Lebih lanjut, Peter menjelaskan bahwa pembuat film, animator, atau desainer visual kini bekerja secara multifungsi—menulis, menyunting, mendesain, dan memanfaatkan kecerdasan buatan. Fleksibilitas ini menuntut kreator untuk tetap adaptif dan mampu menyeimbangkan inovasi teknologi dengan nilai-nilai kemanusiaan. 

“Biarkan kemanusiaan yang membimbing teknologi. Kreator harus menempatkan nilai, empati, dan integritas sebagai kompas dalam berkarya, bahkan di tengah derasnya inovasi digital,” tegasnya. 

Selain itu, Peter juga turut memberikan enam hal penting bagi pembuat konten yakni, menghormati proses kreatif, bercerita dari pengalaman otentik, membangun jembatan melalui karya, merangkul dunia yang terkoneksi, mengembangkan keterampilan dengan integritas, dan menjadikan nilai kemanusiaan sebagai panduan inovasi. Pesan ini menegaskan bahwa karya visual yang bermakna tidak sekadar mengikuti tren, tetapi mampu menyentuh manusia. 

Riri Riza: Menjaga Warisan Sinema di Era Baru 

Usai pembahasan terkait nilai kemanusiaan oleh Peter, lebih lanjut Riri Riza menekankan peran sinema dalam membangun peradaban. Baginya, film membawa identitas budaya, nilai sejarah, dan estetika suatu bangsa. Karena itu, menurut Riri, teknologi seharusnya memperkaya pengalaman sinema, bukan mengaburkan prinsip artistik di tengah menjamurnya berbagai medium dan platform. 

Riri juga menyoroti pentingnya arsip film sebagai fondasi keberlanjutan sejarah visual. Ia menjelaskan, lembaga-lembaga arsip global sejak awal abad ke-20 bukanlah hanya tempat penyimpanan, melainkan institusi yang menjaga teori, estetika, dan identitas film lintas generasi. Tanpa pengarsipan dan restorasi, karya film berisiko hilang dari ingatan kolektif. 

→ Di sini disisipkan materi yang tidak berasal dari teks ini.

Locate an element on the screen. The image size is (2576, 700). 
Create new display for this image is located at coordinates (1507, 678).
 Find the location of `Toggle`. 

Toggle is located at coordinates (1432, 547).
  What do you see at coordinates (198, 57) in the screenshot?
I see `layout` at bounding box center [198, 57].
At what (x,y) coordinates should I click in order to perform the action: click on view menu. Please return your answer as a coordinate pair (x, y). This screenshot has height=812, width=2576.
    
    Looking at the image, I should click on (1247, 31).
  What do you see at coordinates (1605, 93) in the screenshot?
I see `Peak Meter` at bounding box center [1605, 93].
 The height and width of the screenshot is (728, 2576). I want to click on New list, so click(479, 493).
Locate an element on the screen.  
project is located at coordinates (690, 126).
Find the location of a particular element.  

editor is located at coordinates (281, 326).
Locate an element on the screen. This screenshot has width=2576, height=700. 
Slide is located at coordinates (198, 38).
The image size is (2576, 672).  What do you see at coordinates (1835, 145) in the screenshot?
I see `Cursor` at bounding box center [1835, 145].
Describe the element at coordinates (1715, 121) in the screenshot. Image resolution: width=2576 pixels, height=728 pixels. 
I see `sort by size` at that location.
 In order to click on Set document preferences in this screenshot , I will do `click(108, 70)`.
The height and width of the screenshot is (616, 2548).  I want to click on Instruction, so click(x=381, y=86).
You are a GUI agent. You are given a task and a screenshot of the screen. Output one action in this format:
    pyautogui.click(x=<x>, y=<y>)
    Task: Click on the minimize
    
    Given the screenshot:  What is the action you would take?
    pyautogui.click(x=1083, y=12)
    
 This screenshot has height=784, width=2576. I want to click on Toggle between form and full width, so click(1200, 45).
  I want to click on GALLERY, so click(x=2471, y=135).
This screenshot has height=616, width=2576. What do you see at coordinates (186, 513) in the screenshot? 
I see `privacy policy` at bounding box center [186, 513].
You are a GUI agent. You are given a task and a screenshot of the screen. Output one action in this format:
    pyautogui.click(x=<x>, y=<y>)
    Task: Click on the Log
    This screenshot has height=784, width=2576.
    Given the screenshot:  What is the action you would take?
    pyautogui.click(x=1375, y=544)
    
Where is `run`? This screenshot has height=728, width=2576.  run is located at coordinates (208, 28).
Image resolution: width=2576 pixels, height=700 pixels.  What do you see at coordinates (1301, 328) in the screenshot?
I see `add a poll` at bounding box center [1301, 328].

Menutup paparannya, Riri mengajak generasi kreator untuk memikirkan jejak dan keberlanjutan karya. “Menjaga warisan sinema sama pentingnya dengan berinovasi. Masa depan industri film dibangun melalui keseimbangan antara pelestarian dan pembaruan. Mahasiswa harus menjadi generasi yang tidak hanya mencipta, tetapi juga merawat sejarah sinema agar tetap hidup dan relevan,” ucap Riri. 

IMOVICCON 2025 menegaskan bahwa di tengah derasnya inovasi digital, teknologi tidak boleh berdiri sendiri. Kemajuan medium, platform, dan kecerdasan buatan hanya bermakna ketika dipadukan dengan nilai, sejarah, dan kemanusiaan yang memperkaya karya visual. Dialog antara akademisi dan praktisi memberi mahasiswa pemahaman bahwa masa depan industri kreatif tidak semata bergantung pada kecanggihan alat, tetapi juga pada kemampuan kreator menjaga empati, integritas, dan sensitivitas budaya. 

Pendekatan ini selaras dengan komitmen UPH dalam mempersiapkan lulusan yang bukan hanya profesional, tetapi juga berkarakter takut akan Tuhan dan siap berdampak melalui karya yang relevan dan bermakna bagi masyarakat.